● **ACTIVITY**:
Reproduce the full passage on DT location categories and treatment options word for word.

Based on the location of the tumor, DT can be classified into three categories, extra-abdominal DT, abdominal wall DT, and intra-abdominal DT. Extra-abdominal DT occurs in the upper body, most frequently the upper arm with an approximate occurrence of 30% (5). When the tumor appears in the head or neck, it can infiltrate around the axillary vessels, brachial plexus, and airways, restricting surgical resectability (6). Abdominal wall DT generally occurs in women of childbearing age and can occur after pregnancy (7). It is usually solitary and slow-growing, often presented and detected early (5). Intra-abdominal DT tends to occur in the pelvis, mesentery, and retroperitoneum, most commonly in the mesentery of the small intestine (5). It is complicated by small intestinal fistula, abscess formation, gastrointestinal bleeding, and intestinal obstruction.

Although local treatments like surgery and radiotherapy are commonly used in treating DT, there is no unified standard for treating DT. Surgery (local control rate of 61%) is commonly used for treating operable DT if there is a clear margin to follow. However, a high local recurrence (25-60%) has been reported even after complete excision (8). Radiotherapy (local control rate of 78-81%) is applied as supplementary therapy or for inoperable DTs but it is time-consuming and may cause a range of post-treatment complications such as nerve and skin damage (4, 9). New systemic treatments for DT have shown high response rates. These include the first approved drug for DT, nirogacestat (10), which is a reversible γ-secretase inhibitor targeting Notch signaling, and sorafenib (11), a tyrosine kinase inhibitor. However, long-term adverse effects of these drugs, particularly on female reproductive function, are still not well understood (12).

● **GIVEN INFORMATION**:
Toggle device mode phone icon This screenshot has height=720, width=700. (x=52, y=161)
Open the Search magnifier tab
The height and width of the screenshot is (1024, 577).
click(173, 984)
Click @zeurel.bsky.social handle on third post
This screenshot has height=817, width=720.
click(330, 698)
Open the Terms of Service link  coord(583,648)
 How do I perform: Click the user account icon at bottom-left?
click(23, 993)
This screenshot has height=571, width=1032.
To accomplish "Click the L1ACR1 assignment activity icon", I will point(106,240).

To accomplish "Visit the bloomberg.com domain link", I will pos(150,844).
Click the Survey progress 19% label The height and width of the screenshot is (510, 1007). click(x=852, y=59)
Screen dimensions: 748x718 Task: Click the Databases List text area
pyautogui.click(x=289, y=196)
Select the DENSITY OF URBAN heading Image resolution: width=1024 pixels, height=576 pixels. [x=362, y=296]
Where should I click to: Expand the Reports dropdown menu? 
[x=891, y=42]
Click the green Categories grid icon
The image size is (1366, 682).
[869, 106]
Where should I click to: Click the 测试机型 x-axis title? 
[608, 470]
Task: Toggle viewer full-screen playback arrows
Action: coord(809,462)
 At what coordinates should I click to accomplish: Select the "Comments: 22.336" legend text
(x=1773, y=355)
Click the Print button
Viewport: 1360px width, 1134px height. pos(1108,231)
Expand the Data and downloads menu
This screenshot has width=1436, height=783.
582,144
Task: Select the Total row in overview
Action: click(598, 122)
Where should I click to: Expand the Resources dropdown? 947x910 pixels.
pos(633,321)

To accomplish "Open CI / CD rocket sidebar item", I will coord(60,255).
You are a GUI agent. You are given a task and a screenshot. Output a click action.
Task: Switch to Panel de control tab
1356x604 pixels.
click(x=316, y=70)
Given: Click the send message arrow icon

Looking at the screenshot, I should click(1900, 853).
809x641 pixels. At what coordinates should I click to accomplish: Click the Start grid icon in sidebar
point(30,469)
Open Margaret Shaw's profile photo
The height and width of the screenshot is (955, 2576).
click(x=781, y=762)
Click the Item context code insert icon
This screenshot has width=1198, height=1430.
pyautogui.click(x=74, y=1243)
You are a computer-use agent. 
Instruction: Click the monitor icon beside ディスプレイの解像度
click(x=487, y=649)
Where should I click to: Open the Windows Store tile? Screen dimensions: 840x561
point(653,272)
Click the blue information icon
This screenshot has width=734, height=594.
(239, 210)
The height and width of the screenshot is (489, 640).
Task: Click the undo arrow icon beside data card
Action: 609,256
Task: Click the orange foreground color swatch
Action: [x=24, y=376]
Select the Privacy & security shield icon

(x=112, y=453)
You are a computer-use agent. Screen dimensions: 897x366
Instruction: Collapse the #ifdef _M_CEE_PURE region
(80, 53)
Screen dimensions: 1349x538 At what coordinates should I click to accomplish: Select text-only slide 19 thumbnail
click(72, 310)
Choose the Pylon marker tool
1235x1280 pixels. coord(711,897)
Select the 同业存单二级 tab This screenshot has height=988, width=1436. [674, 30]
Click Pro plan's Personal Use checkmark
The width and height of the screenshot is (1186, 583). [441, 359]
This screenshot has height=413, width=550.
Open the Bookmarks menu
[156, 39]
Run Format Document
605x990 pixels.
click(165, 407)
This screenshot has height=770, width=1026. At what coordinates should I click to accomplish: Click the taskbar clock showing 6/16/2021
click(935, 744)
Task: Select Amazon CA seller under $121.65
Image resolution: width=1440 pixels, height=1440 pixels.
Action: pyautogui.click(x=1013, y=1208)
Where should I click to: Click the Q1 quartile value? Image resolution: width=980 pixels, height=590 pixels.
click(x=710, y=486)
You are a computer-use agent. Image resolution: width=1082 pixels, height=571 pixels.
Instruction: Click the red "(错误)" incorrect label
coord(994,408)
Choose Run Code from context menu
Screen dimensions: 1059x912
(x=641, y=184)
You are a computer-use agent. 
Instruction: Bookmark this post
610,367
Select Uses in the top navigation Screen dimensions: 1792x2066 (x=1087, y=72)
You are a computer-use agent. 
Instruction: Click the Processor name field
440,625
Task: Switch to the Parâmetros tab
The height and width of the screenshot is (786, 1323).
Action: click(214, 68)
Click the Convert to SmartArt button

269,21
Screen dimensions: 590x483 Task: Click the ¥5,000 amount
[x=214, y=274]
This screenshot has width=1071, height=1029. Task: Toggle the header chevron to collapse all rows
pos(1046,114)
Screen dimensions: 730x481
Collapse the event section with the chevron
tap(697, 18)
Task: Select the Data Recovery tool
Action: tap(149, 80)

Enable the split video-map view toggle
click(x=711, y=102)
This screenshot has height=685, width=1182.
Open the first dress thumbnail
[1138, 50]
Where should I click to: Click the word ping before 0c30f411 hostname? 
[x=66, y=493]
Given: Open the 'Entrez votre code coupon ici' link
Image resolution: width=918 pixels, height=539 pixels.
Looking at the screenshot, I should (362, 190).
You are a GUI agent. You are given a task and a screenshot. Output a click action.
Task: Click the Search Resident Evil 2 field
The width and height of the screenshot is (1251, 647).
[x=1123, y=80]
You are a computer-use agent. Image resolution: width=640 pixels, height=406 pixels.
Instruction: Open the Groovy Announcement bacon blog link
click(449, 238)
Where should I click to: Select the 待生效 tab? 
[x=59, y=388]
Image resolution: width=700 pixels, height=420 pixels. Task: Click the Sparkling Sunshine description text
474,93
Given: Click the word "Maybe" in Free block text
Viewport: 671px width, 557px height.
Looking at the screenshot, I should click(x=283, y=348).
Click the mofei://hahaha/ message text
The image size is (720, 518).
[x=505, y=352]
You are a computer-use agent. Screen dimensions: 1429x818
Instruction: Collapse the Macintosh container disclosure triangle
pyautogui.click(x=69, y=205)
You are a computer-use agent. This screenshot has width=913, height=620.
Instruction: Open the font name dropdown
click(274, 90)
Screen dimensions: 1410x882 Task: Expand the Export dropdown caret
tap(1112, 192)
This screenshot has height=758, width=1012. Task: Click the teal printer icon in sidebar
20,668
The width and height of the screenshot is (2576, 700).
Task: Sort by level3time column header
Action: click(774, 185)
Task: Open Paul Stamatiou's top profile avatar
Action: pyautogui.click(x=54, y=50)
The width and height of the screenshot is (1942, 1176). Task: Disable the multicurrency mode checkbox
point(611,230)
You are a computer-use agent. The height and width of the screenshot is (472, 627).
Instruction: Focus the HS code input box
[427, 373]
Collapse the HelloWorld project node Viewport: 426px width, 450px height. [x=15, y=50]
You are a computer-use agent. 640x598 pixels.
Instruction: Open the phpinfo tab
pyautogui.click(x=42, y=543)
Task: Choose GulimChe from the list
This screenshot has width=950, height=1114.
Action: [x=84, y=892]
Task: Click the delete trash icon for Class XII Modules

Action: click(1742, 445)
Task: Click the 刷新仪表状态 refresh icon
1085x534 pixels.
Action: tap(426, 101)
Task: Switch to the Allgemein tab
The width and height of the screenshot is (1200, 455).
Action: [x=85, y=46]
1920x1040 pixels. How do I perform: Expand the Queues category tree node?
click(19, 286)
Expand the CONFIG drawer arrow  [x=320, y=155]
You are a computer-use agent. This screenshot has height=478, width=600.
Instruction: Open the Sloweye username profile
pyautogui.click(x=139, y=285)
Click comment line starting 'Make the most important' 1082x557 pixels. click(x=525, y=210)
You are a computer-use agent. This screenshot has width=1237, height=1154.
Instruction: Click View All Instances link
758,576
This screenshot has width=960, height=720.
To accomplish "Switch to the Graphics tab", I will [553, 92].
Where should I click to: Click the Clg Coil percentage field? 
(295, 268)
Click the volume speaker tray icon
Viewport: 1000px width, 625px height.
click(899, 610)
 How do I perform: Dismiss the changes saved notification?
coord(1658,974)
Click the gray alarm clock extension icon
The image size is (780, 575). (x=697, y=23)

● **YOUR SOLUTION**:
Based on the location of the tumor, DT can be classified into three categories, extra-abdominal DT, abdominal wall DT, and intra-abdominal DT. Extra-abdominal DT occurs in the upper body, most frequently the upper arm with an approximate occurrence of 30% (5). When the tumor appears in the head or neck, it can infiltrate around the axillary vessels, brachial plexus, and airways, restricting surgical resectability (6). Abdominal wall DT generally occurs in women of childbearing age and can occur after pregnancy (7). It is usually solitary and slow-growing, often presented and detected early (5). Intra-abdominal DT tends to occur in the pelvis, mesentery, and retroperitoneum, most commonly in the mesentery of the small intestine (5). It is complicated by small intestinal fistula, abscess formation, gastrointestinal bleeding, and intestinal obstruction.

Although local treatments like surgery and radiotherapy are commonly used in treating DT, there is no unified standard for treating DT. Surgery (local control rate of 61%) is commonly used for treating operable DT if there is a clear margin to follow. However, a high local recurrence (25-60%) has been reported even after complete excision (8). Radiotherapy (local control rate of 78-81%) is applied as supplementary therapy or for inoperable DTs but it is time-consuming and may cause a range of post-treatment complications such as nerve and skin damage (4, 9). New systemic treatments for DT have shown high response rates. These include the first approved drug for DT, nirogacestat (10), which is a reversible γ-secretase inhibitor targeting Notch signaling, and sorafenib (11), a tyrosine kinase inhibitor. However, long-term adverse effects of these drugs, particularly on female reproductive function, are still not well understood (12).